--- begin SELECTED TEXT ---
If you want to test and see--turn the reverb off....turn any amp simulation off (for the EPs)....you could also try the miminal "live" install. I remember when BFD did a 128 layer sample set....and you could install 32, 64, or 128....of course I had to be a geek and try all three, right? I could FEEL (not hear) the difference in the 32 and 64 but between the 64 and 128 I could neither hear nor feel it--NOW, maybe with an actual drummer on a really nice eKit, the 128 would make a difference--I'm not suggesting it's a waste, just wasted on ME and my tapping beats on a keyboard....point being if the "live" version of Keyscapes plays smoothly and sounds 85% the same....that would be cool(er), right?
|
|
|
Post by NoFilterChuck on Oct 2, 2016 13:00:08 GMT -6
I mean the keyscape plugin vs the omnisphere plugin that can load the keyscape plugin so you can use either gui
|
|
|
Post by chasmanian on Oct 2, 2016 13:42:42 GMT -6
thank you for all of that popmann. super interesting excellent post.
and Chuck, I know nothing about omnisphere. but I do know that Keyscape needs a host that will play VST's. it will not play unless you load it into such.
--- end SELECTED TEXT ---
--- begin INFORMATION SHOWN ---
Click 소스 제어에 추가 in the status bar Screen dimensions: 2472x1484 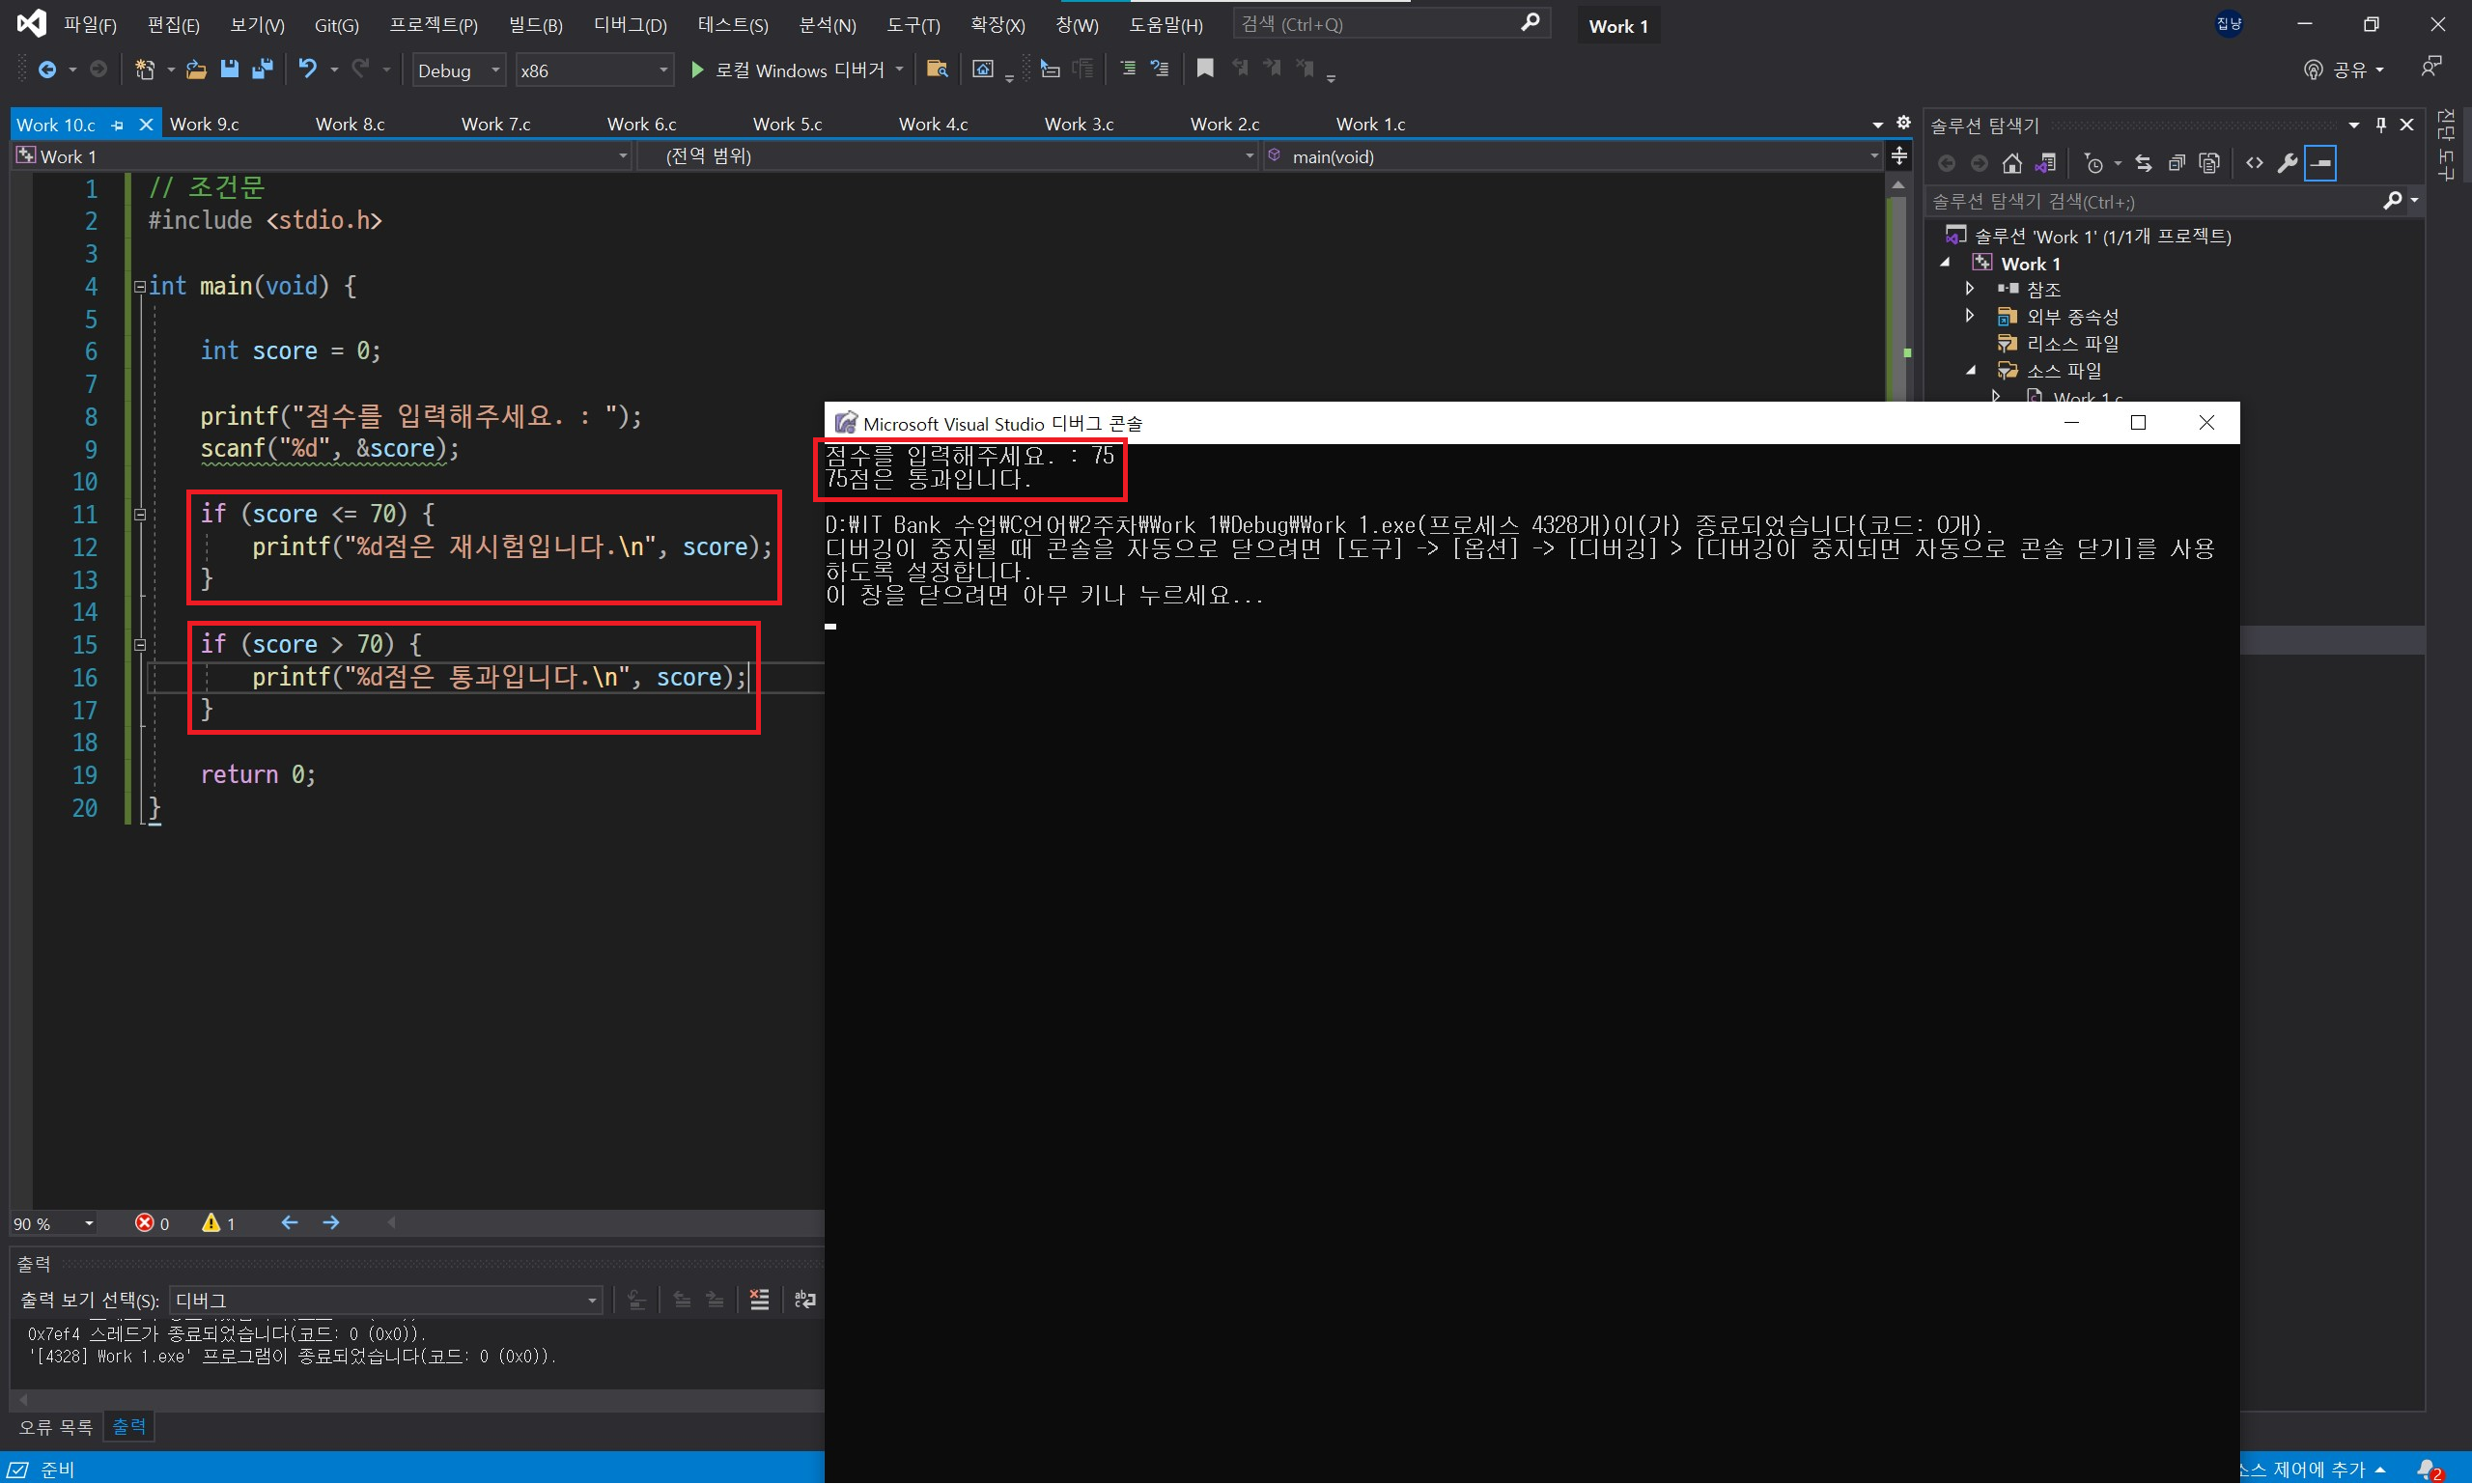[2310, 1469]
--- end INFORMATION SHOWN ---
- [WHAT TO WORK ON]:
(a) In the forum thread about the Keyscape plugin, what does chasmanian say Keyscape needs before it will play?
(b) Pick up the Keyscape forum thread after its final post and continue it.
The listing was taken from a different source than the forum thread.

- [EXPECTED ANSWERS]:
(a) A host that will play VSTs.

(b)
and also, by the way, I have only checked out a small bit of all that it has. and even with the glitch thing, that of course is not good, I just played a preset called duo something or other.....I think its a combination of the LA Custom Piano and LA Custom Rhodes or some such (am I overusing the word such?) I like it so much, that it by itself is worth the price of the whole program. that said, for balance, I bought it in hopes that it would have the MOST extraordinary piano sounds. that is, regular acoustic piano sounds and such. oops, sorry. for me (this is just me.......ymmv), the piano sounds are just ok. really, I am not enthused about them at all and such. ohhhhhhhhhhhhhhh ok, nap time..... one more thing, Eric said they will be adding more stuff.........and I think he said acoustic pianos too.......
|
|
|
Post by donr on Oct 2, 2016 14:04:23 GMT -6
Anyone running another machine for VI's and intensive plugs? Is there any way to chain computers within a DAW? That'd be an awesome capability.
|
|
ericn
Temp
Balance Engineer
Posts: 14,817
|
Post by ericn on Oct 2, 2016 14:14:59 GMT -6
Anyone running another machine for VI's and intensive plugs? Is there any way to chain computers within a DAW? That'd be an awesome capability. Logic had that capability at one point, biggest problem was in order to use a plugin that's on the node, or secondary machine the plugin had to see a lic on both! that got expensive and problematic!
|
|
|
Post by svart on Oct 3, 2016 13:04:44 GMT -6
Most of the plugs I use are run on a DSP card, but some I run in VST wrappers and the worst offenders are always IR 'verbs, but I use them sparingly.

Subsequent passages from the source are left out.